You can work out approximate values for this by hand. But LTspice (or some other Spice program) can help you get those peaks to about the same value. (The resistances mentioned above also should include wiring resistances, which I didn't mention.)

Summary

That gets the general idea across, I think. I hope you don't mind that I refrained from a complete mathematical solution. It's surprisingly involved, which is the reason that people "apply rules of thumb," instead.

For example, the actual charging current pulse looks a lot like a cosine curve. This is because the secondary voltage is a sine, but this is imposed upon a rising baseline voltage as the capacitor charges. So there is a little less time in the first half of the pulse as it reaches its peak and a little more time in the second half of the pulse as it reaches zero, again. (The baseline is "tilted" so the two quarters of the pulse width aren't exactly the same time.)

But it's often just treated as a balanced triangle for simplicity with the resulting idea that \$I_\text{pk}\cdot t_\text{charge}\approx \frac{I_\text{AVG}}{f=60\:\text{Hz}}\$.

This still doesn't make the analysis all that much easier because if you don't know the value of \$t_\text{charge}\$ then you can't really compute \$I_\text{pk}\$. But it is a reasonable approximation if you have a way of getting one or the other value, easily.

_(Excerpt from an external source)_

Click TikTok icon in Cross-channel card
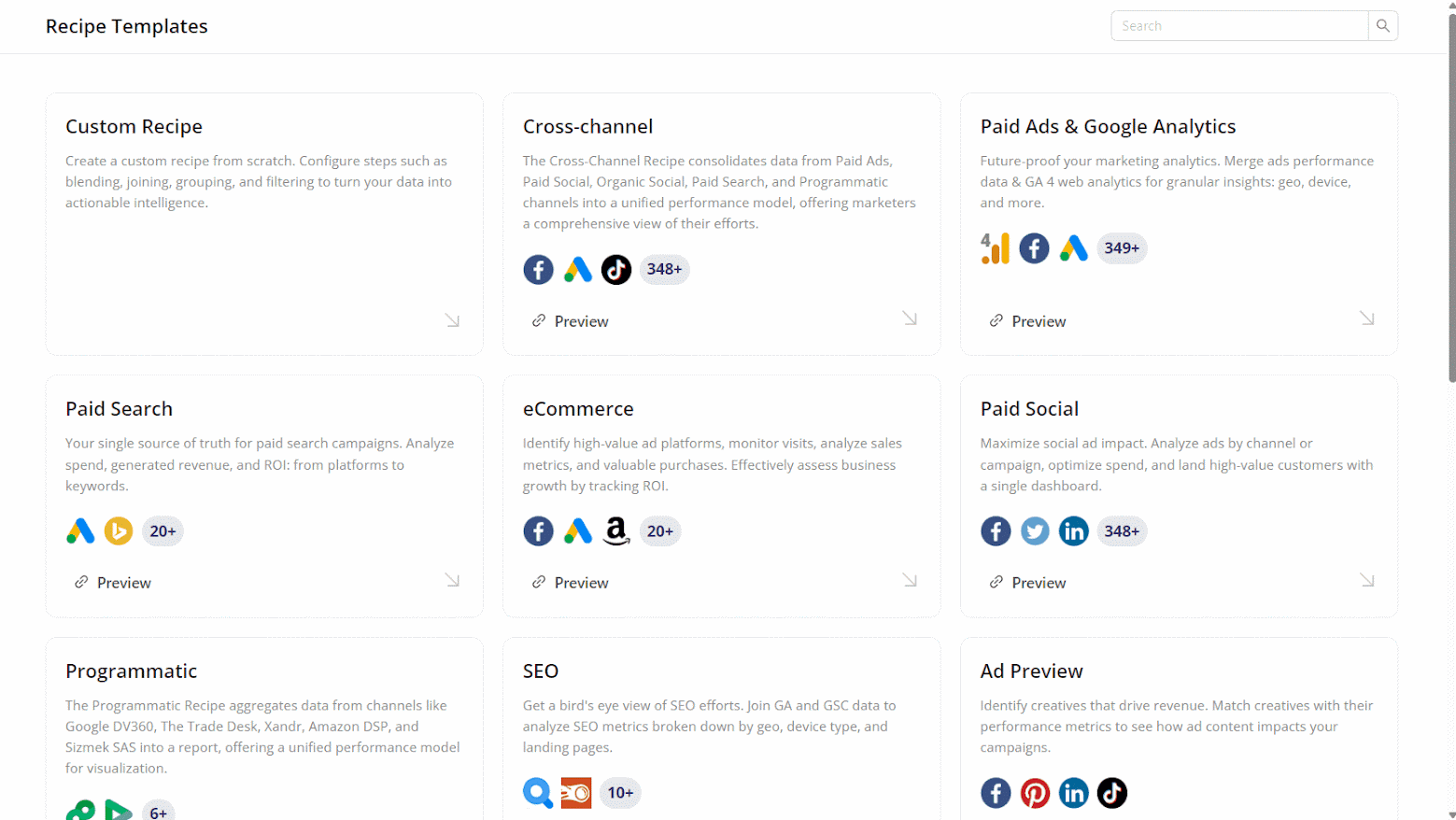Viewport: 1456px width, 820px height. pos(616,269)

It's probably better to just let Spice tell you how things look. Plug in different values for the primary RMS voltage (minimums and maximums) and try out different loads (light vs heavy, for example.) With almost no loading, your inrush current is still limited as you'd expect. But the later pulse when the relay kicks in won't be big, at all. And, of course, your unregulated voltage will be obviously a bit higher. But it's the case where you have a heavy load already present that will give you a kick of sorts once the relay engages. So that may be your focus.

That said, most audio amplifiers aren't running "full-out" with the heaviest possible loading all the time. Usually, they are running at about 10-20% or so of their capability. So you may want to tweak \$R_2\$ for that case, instead.

Do some different trial runs and see how it works out. Also keep in mind that I didn't include the slow-blow fuse. You will need that. Usually, keep in mind that it can be about a fifth, or so, of the peak current you expect. But of course it must be rated for at least the continual RMS current you expect, too. In this case, I think that is likely to be a rating of about \$10\:\text{A}\$, as the RMS on the primary is close to about \$8\:\text{A}_\text{RMS}\$. This should allow that initial pulse current to pass through okay, I think. But like everything, you should do some simulations and get a range of expectations and then follow it up with actual testing.